Foundations for Structured Programming with GADTs, Patricia Johann and Neil Ghani. POPL 2008.
GADTs are at the cutting edge of functional programming and become more widely used every day. Nevertheless, the semantic foundations underlying GADTs are not well understood. In this paper we solve this problem by showing that the standard theory of datatypes as carriers of initial algebras of functors can be extended from algebraic and nested data types to GADTs. We then use this observation to derive an initial algebra semantics for GADTs, thus ensuring that all of the accumulated knowledge about initial algebras can be brought to bear on them. Next, we use our initial algebra semantics for GADTs to derive expressive and principled tools -- analogous to the well-known and widely-used ones for algebraic and nested data types -- for reasoning about, programming with, and improving the performance of programs involving, GADTs; we christen such a collection of tools for a GADT an initial algebra package. Along the way, we give a constructive demonstration that every GADT can be reduced to one which uses only the equality GADT and existential quantification. Although other such reductions exist in the literature, ours is entirely local, is independent of any particular syntactic presentation of GADTs, and can be implemented in the host language, rather than existing solely as a metatheoretical artifact. The main technical ideas underlying our approach are (i) to modify the notion of a higher-order functor so that GADTs can be seen as carriers of initial algebras of higher-order functors, and (ii) to use left Kan extensions to trade arbitrary GADTs for simpler-but-equivalent ones for which initial algebra semantics can be derived.
I found this to be a really interesting paper, because the work had an opposite effect on my opinions from what I expected. Usually, when I see a paper give a really clean semantics to an idea, I end up convinced that this is actually a good idea. However, Johann and Ghani gave a really elegant treatment of GADTs, which had the effect of making me think that perhaps Haskell-style GADTs should not be added as is to new programming languages!

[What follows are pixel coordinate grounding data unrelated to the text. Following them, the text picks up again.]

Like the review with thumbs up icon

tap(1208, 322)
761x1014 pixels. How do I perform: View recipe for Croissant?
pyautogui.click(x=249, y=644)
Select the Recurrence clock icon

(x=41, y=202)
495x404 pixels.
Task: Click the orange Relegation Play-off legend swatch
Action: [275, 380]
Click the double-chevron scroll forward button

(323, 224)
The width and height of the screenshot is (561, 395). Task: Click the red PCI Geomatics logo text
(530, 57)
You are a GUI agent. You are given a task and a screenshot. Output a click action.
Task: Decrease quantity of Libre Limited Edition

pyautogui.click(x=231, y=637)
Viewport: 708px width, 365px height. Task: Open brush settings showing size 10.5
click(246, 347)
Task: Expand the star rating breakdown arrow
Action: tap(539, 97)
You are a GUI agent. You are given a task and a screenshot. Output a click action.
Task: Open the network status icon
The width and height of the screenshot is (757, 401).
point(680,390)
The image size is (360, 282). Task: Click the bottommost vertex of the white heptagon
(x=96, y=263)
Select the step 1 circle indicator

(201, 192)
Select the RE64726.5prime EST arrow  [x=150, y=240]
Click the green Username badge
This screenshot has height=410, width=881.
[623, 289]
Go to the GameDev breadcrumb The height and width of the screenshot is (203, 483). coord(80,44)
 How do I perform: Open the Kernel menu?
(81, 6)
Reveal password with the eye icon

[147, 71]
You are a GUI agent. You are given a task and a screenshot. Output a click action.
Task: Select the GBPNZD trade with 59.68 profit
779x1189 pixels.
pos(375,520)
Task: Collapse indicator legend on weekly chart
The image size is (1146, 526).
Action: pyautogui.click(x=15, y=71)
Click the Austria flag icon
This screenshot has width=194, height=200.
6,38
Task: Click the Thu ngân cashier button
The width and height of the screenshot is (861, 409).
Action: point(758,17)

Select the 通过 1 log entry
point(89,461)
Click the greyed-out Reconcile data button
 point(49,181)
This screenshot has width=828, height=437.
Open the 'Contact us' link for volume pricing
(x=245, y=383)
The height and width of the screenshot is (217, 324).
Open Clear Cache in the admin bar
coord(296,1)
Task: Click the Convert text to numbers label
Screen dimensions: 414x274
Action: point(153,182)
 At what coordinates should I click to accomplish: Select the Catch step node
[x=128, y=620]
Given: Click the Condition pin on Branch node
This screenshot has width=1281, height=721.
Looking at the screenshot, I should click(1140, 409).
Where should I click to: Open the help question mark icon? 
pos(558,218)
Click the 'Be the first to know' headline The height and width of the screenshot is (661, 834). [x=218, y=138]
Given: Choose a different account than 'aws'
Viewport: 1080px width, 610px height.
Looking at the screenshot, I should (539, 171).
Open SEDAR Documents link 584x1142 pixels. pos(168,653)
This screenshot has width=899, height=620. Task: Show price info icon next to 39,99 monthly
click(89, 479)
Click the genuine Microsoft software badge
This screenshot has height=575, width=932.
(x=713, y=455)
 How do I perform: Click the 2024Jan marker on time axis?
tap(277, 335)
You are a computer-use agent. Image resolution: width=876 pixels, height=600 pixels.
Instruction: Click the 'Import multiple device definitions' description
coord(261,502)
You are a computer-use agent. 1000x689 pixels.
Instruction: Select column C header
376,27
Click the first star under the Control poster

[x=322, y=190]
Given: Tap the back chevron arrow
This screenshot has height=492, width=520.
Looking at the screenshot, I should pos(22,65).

This is because of the way they give semantics to GADTs as functors
|C| -> C, where
C is the usual semantic category (eg, CPPO) and
|C| is the discrete category formed from
C that retains the objects and only the identity morphisms. If I understand rightly, this illustrates that the indices in a GADT are only being used as index terms, and their structure as types is going unused. So it's really kind of a pun, arising from the accident that Haskell has
* as its only base kind. This makes me think that future languages should include indices, but that these index domains should not coincide with kind type. That is, users should be able to define new kinds distinct from
*, and use those as indexes to types, and these are the datatypes which should get a semantics in the style of this paper.